Latest data from the IMF showed that the world's central banks reported holding $82 billion worth of yuan, also known as the renminbi, as of March 2017. This equaled only 0.9% of the $8.8 trillion of disclosed foreign reserves holdings.
The most popular foreign currency was the U.S. dollar, often referred to as the world's reserve currency. It made up $5.7 trillion, or 64.5%, of disclosed reserves.
The euro was the second most widely held currency at 19.3%, followed by the Japanese yen at 4.6% and the pound at 4.3%.
Central banks were expected to increase their holdings of yuan after the Chinese currency was officially included in October 2016 among the IMF's special drawing rights -- an artificial asset consisting of four other currencies: the dollar, Euro, yen and pound.

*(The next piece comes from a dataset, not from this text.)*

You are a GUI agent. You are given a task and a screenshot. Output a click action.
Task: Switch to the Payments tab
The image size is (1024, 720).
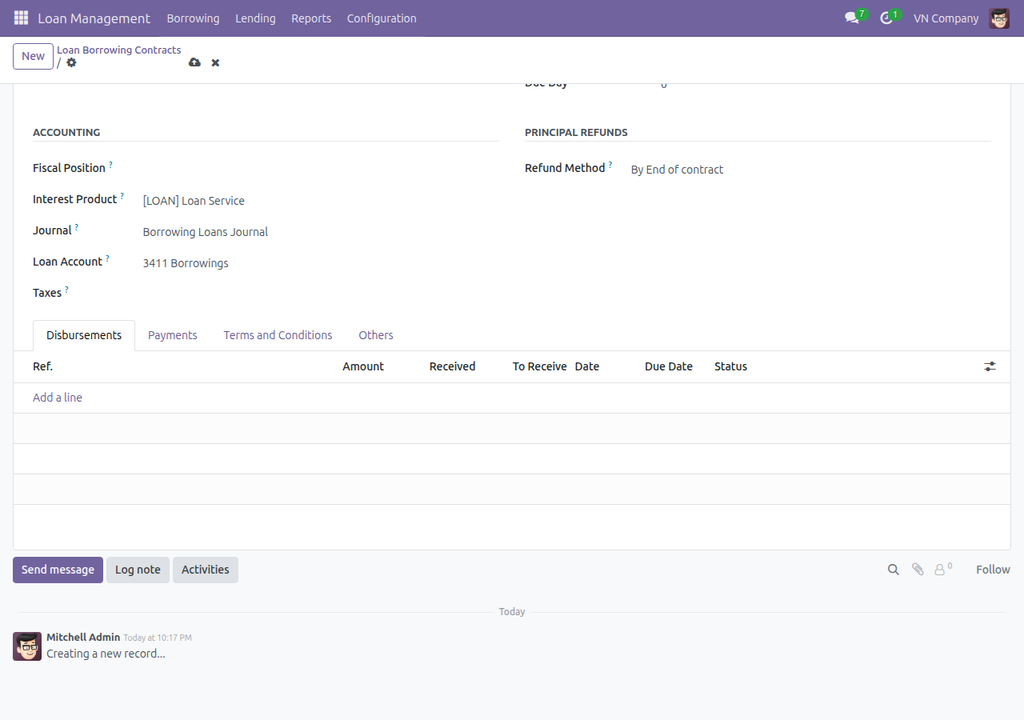[x=172, y=335]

"With the share of the renminbi in the SDR set to 10.92%, some were expecting the share of the Chinese currency in foreign reserves to rise to a similar level, creating a huge demand for the renminbi," Yoshimasa Maruyama, chief market economist at SMBC Nikko Securities, said in a report.
"It seems that central banks and governments around the world are still cautious about the future path of the renminbi and its value," he added.
But it may be premature to conclude that central banks have shunned the yuan altogether. Inclusion of the currency to the SDR is only part of Beijing's drive to internationalize the yuan, or to have it held by central banks and other financial institutions.
The latest push came from the Bond Connect program. Officially launched on Monday, the program gives international investors access to China's $9 trillion bond market via the Hong Kong Exchange and Clearing House.
"In principle, Bond Connect should work to increase the holdings of renminbi among foreign investors, including central banks," said Daisuke Karakama, chief market economist at Mizuho Bank.
He pointed out that the difficulty in trading renminbi assets had put off foreign investors from investing in the currency. "The program should make it easier for them to buy and sell renminbi assets," he added.